- PROBLEM DESCRIPTION: Take the records below and set down exactly the lines from the one with "The width and" to the one with "You are a GUI", ends included; do not copy the pictures.

- INFORMATION SUPPLIED:
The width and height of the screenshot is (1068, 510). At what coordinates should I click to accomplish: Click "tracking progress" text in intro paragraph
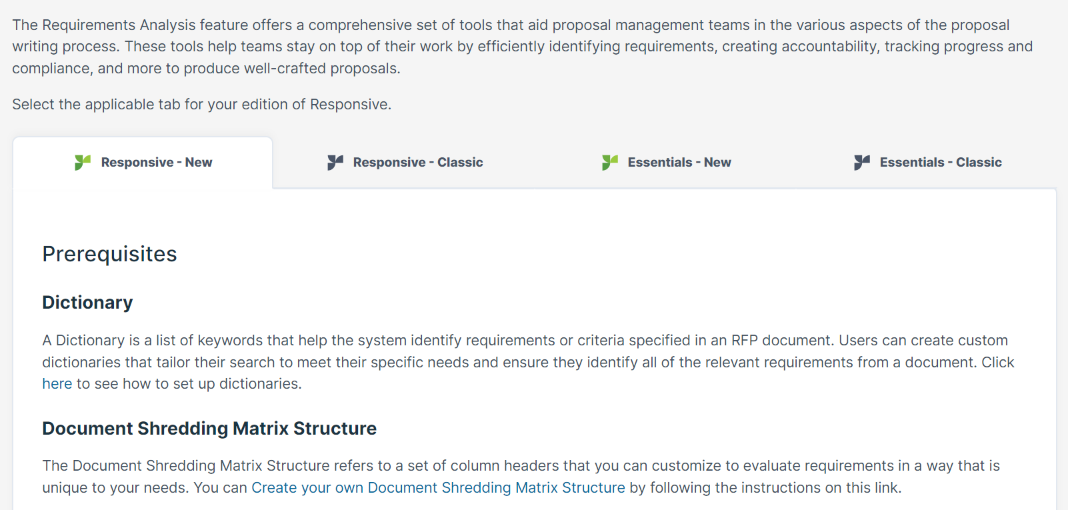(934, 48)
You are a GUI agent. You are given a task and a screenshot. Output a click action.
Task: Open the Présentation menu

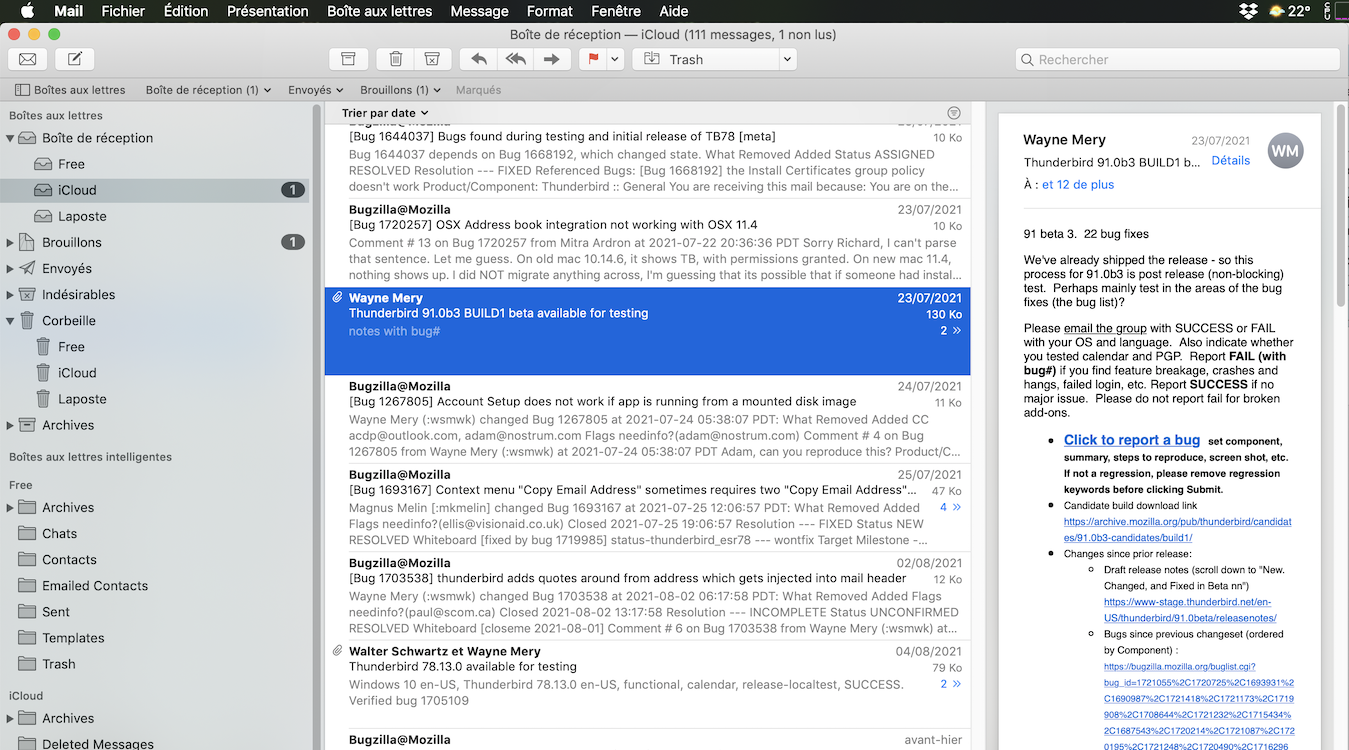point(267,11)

---

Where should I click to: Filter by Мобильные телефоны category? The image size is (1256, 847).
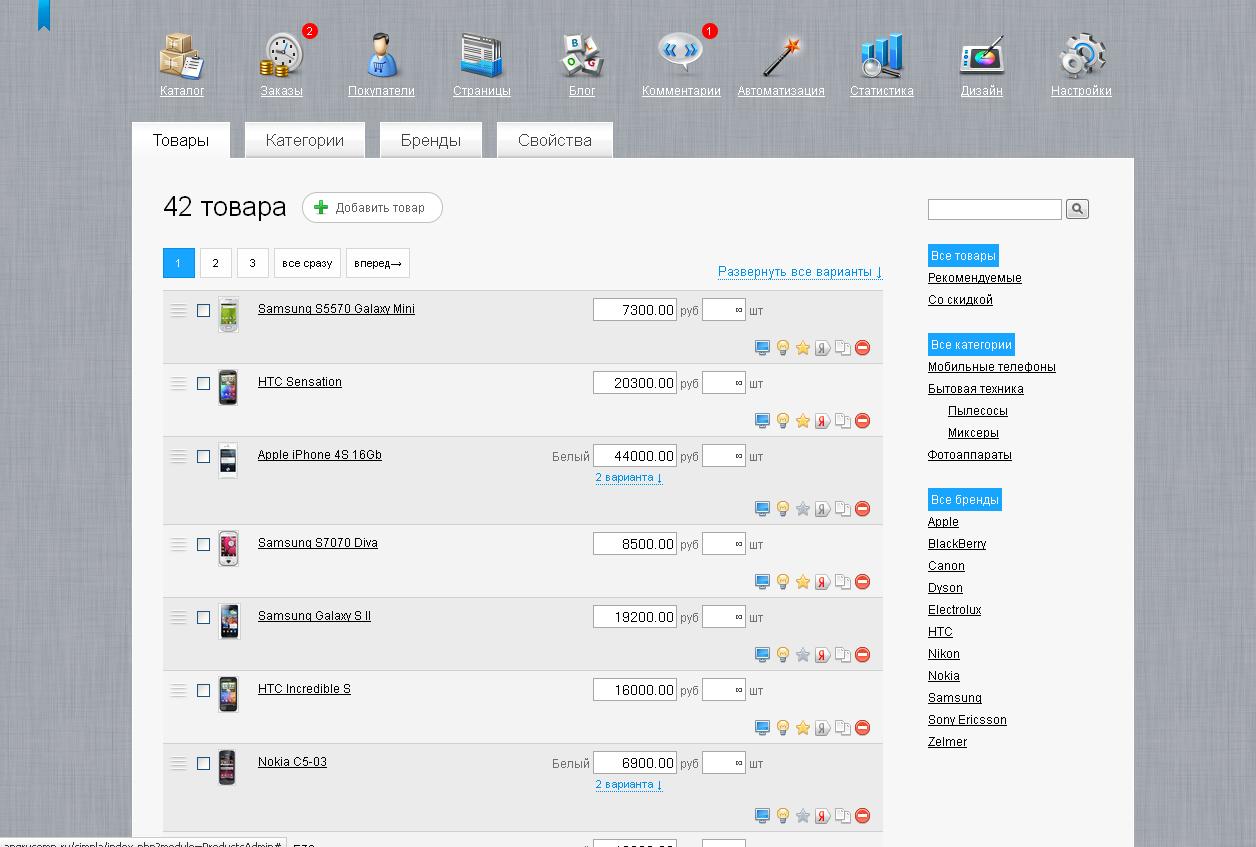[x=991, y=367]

==

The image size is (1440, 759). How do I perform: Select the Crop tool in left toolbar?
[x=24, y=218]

- YOUR RESPONSE:
The width and height of the screenshot is (1068, 510). At what coordinates should I click to accomplish: Click "tracking progress" text in intro paragraph
(934, 48)
You are a GUI agent. You are given a task and a screenshot. Output a click action.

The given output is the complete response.